Appendix to the Previous Post

Reviewing the last post, I had a thought. I had said that the reason for using the singular al chet in the first three sections was that the single chet of rebellious disobedience was referred to. Any chet committed, no matter what the motivation, instantiates the general concept of rebellion toward, kevayachol, the Al-mighty. This represents an all-encompassing chet; and it is the subject of confession in the first three groupings.

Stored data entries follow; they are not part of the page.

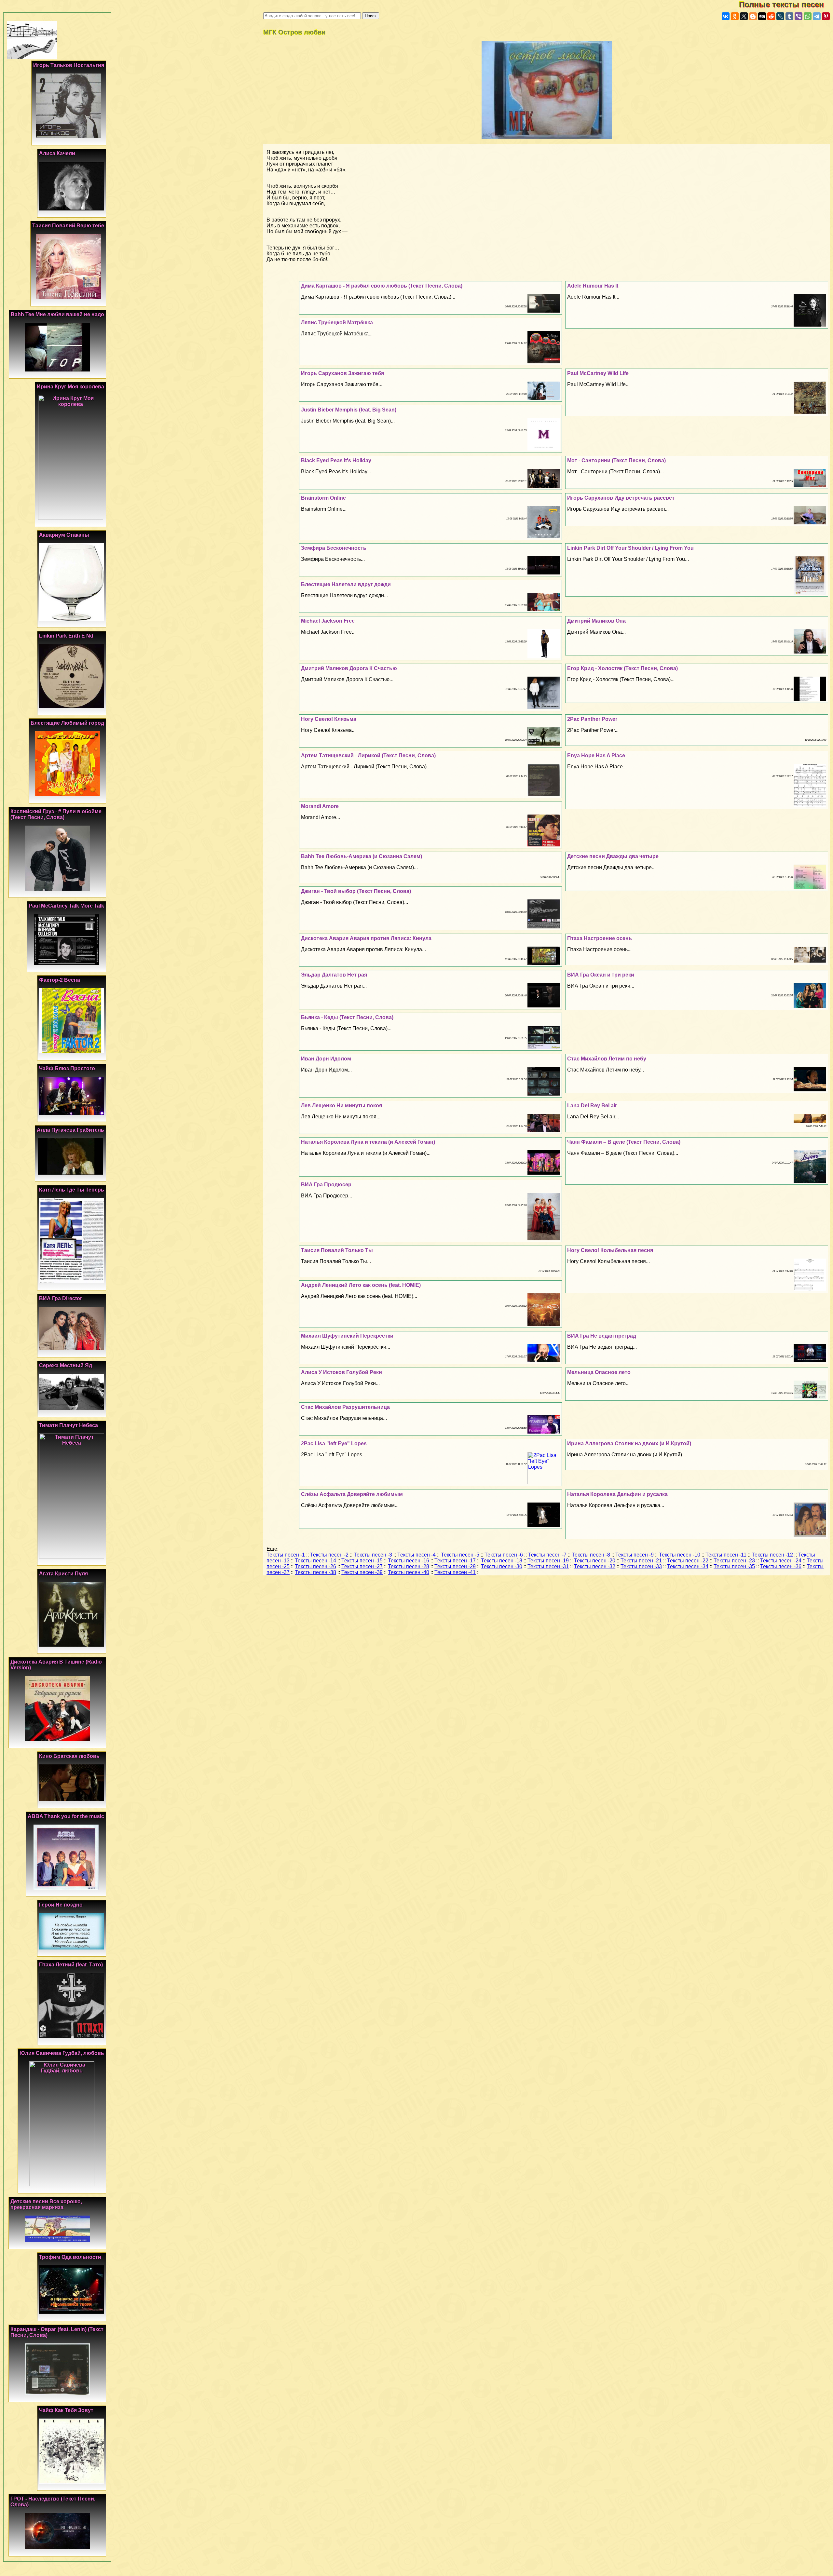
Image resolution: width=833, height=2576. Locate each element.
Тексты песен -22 (687, 1560)
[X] (744, 16)
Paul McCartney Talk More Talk (66, 906)
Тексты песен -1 (285, 1555)
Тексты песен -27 (362, 1566)
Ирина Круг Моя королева (70, 386)
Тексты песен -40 (408, 1572)
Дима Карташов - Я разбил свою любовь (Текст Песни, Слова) (381, 286)
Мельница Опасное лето (599, 1372)
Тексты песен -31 (548, 1566)
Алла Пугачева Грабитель (70, 1130)
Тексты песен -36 (780, 1566)
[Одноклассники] (735, 16)
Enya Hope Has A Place (596, 755)
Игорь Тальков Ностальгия (68, 65)
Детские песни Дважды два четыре (613, 856)
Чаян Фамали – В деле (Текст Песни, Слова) (623, 1142)
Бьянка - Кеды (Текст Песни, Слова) (347, 1017)
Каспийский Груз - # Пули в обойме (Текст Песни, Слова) (56, 814)
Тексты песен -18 (501, 1560)
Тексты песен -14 (315, 1560)
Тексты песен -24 (780, 1560)
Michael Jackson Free (328, 621)
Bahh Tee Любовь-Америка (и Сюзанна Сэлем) (361, 856)
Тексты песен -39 (362, 1572)
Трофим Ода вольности (70, 2257)
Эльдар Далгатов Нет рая (334, 975)
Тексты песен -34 (687, 1566)
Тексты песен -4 (416, 1555)
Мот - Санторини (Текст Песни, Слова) (616, 460)
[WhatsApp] (808, 16)
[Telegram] (817, 16)
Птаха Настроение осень (599, 938)
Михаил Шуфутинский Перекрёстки (347, 1336)
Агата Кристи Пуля (63, 1573)
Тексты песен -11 (725, 1555)
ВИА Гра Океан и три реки (600, 975)
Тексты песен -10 (679, 1555)
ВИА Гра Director (60, 1298)
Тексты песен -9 (634, 1555)
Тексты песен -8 (591, 1555)
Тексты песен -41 (455, 1572)
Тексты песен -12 (772, 1555)
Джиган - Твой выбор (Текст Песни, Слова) (356, 891)
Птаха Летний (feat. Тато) (71, 1964)
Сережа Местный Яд (65, 1365)
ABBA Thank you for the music (66, 1816)
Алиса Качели (57, 153)
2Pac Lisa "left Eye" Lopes (334, 1443)
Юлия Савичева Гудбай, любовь (62, 2053)
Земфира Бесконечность (333, 548)
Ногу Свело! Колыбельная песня (610, 1250)
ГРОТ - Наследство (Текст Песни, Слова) (52, 2501)
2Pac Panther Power (592, 719)
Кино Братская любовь (69, 1756)
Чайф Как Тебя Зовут (66, 2410)
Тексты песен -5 (460, 1555)
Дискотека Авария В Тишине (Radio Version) (56, 1664)
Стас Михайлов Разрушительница (345, 1407)
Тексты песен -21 (641, 1560)
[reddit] (771, 16)
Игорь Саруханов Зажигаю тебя (342, 373)
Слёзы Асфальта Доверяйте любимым (352, 1494)
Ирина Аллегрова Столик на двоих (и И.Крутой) (629, 1443)
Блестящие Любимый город (67, 723)
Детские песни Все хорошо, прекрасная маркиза (46, 2204)
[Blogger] (753, 16)
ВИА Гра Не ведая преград (601, 1336)
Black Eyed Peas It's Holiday (336, 460)
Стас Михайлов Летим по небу (606, 1058)
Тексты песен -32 (594, 1566)
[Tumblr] (789, 16)
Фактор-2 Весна (59, 980)
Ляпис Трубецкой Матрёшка (337, 322)
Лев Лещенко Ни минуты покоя (341, 1105)
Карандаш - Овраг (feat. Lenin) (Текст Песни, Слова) (56, 2332)
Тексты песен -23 (734, 1560)
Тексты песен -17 (455, 1560)
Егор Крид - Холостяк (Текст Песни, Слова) (622, 668)
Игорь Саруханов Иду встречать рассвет (621, 498)
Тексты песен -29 (455, 1566)
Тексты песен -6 (504, 1555)
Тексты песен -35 (734, 1566)
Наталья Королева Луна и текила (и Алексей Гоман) (368, 1142)
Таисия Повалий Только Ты (337, 1250)
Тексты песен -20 (594, 1560)
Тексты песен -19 (548, 1560)
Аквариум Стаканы (64, 535)
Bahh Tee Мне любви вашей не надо (57, 314)
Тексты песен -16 (408, 1560)
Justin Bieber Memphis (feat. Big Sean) (348, 409)
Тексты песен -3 (373, 1555)
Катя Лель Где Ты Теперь (71, 1190)
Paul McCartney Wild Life (598, 373)
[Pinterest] (826, 16)
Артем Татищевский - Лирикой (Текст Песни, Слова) (368, 755)
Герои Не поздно (61, 1905)
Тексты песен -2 (329, 1555)
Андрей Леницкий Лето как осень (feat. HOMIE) (361, 1285)
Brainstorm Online (323, 498)
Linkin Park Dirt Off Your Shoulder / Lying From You (630, 548)
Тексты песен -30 (501, 1566)
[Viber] (798, 16)
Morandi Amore (320, 806)
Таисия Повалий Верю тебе (68, 225)
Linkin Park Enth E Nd (66, 636)
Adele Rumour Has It (592, 286)
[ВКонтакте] (726, 16)
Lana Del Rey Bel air (592, 1105)
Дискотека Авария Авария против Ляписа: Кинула (366, 938)
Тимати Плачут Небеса (68, 1425)
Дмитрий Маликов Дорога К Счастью (349, 668)
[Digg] (762, 16)
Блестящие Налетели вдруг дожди (346, 584)
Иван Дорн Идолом (326, 1058)
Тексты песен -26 (315, 1566)
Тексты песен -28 (408, 1566)
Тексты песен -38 (315, 1572)
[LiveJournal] (780, 16)
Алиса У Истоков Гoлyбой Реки (341, 1372)
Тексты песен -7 (547, 1555)
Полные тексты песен (786, 4)
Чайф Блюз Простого (67, 1068)
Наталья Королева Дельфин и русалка (617, 1494)
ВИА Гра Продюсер (326, 1184)
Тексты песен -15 (362, 1560)
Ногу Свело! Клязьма (328, 719)
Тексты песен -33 (641, 1566)
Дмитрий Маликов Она (596, 621)
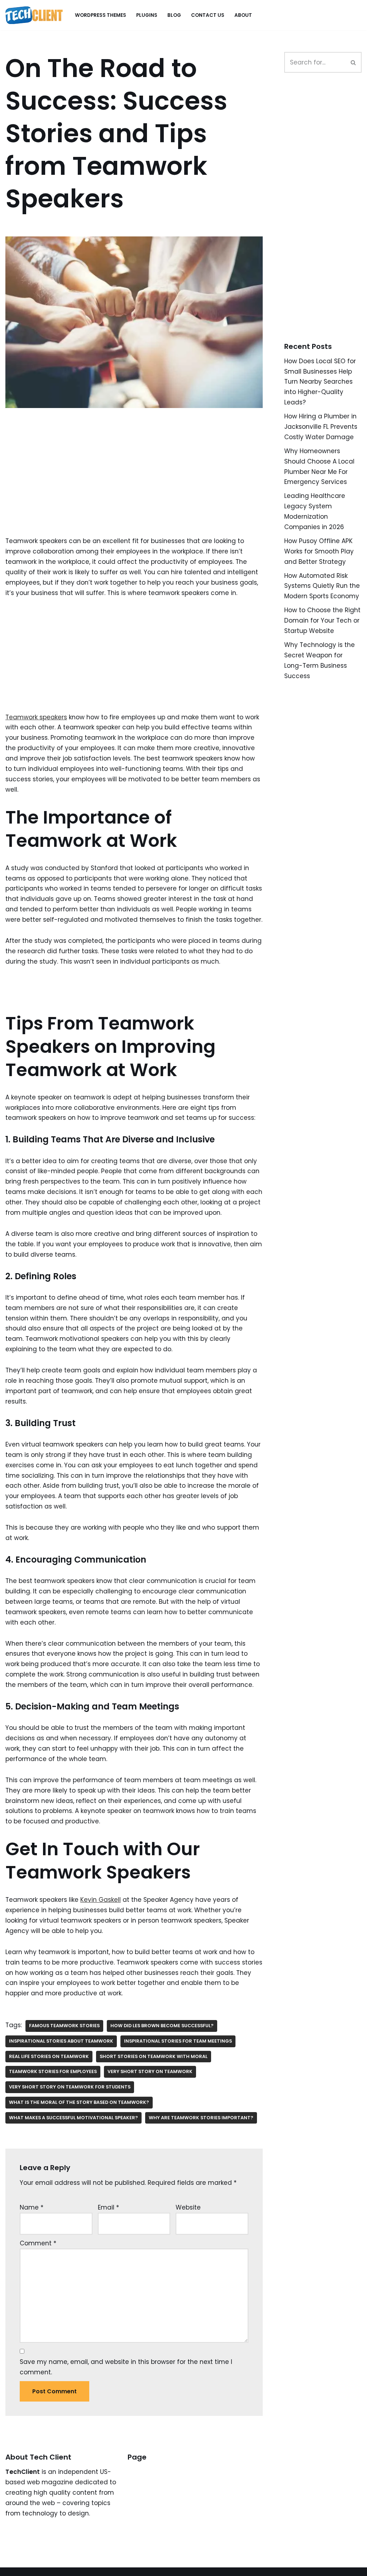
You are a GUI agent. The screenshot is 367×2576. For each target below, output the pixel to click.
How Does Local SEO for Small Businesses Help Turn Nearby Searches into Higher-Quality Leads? (320, 382)
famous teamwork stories (64, 2026)
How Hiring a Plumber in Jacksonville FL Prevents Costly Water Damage (320, 426)
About (243, 15)
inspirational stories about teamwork (61, 2041)
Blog (174, 15)
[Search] (353, 62)
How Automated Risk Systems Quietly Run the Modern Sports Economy (322, 586)
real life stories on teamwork (49, 2056)
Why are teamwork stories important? (201, 2118)
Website (188, 2207)
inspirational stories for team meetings (178, 2041)
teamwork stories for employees (53, 2071)
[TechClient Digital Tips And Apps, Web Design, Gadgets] (34, 15)
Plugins (146, 15)
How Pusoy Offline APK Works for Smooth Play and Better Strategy (319, 551)
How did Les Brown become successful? (162, 2026)
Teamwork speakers (36, 717)
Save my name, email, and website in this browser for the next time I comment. (126, 2366)
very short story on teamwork (150, 2071)
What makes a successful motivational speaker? (73, 2118)
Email (108, 2207)
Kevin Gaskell (100, 1899)
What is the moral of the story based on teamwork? (79, 2102)
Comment (38, 2243)
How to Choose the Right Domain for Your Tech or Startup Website (322, 620)
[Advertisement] (134, 483)
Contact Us (207, 15)
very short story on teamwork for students (69, 2087)
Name (31, 2207)
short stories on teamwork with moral (154, 2056)
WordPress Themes (100, 15)
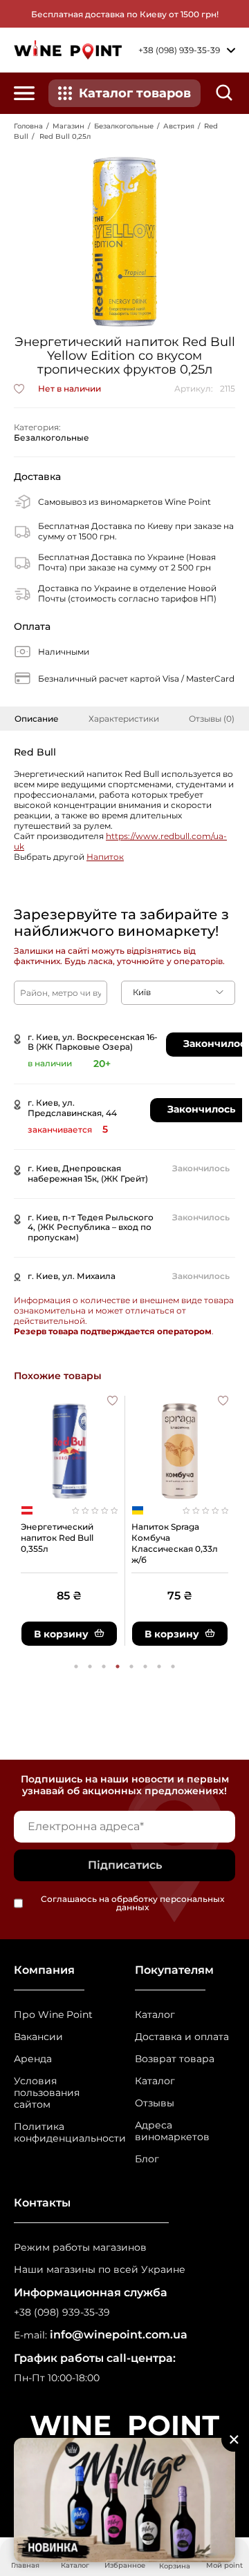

However, it occurs to me now that there is an alternative way of viewing the matter. Drawing on the same basic ideas, we might explain the use of the singular in the first three sections in the following way. In the these sections, the focus is not on the different aveiros considered from the perspective of their defining prohibitions. It is, rather, on them considered from the perspective of the motivation (techunos hanefesh) leading up to them. When regarded in this way, acts of sin are not subsumed under universal classifications, like: eating this or doing that. Each act is particular and unique. It is simply and purely ill-motivated, ill-begotten. (It is rebellion.) It is, you might say, sui generis: an instance unto itself. So it is singularly formulated as a chet, meaning an individual instance. In the fourth section, on the other hand, chata-im are, as noted, delineated by the obligations they incur. What obligation a given perpetration of a chet incurs depends on the prohibition – the category – under which it is subsumed. Moreover, each type of obligation is incurred by any of multiple such prohibition-categories (e.g., different types of aveira obligate the same karban). Accordingly, the plural form – al-chata-im – is used, to denote these various aveira types.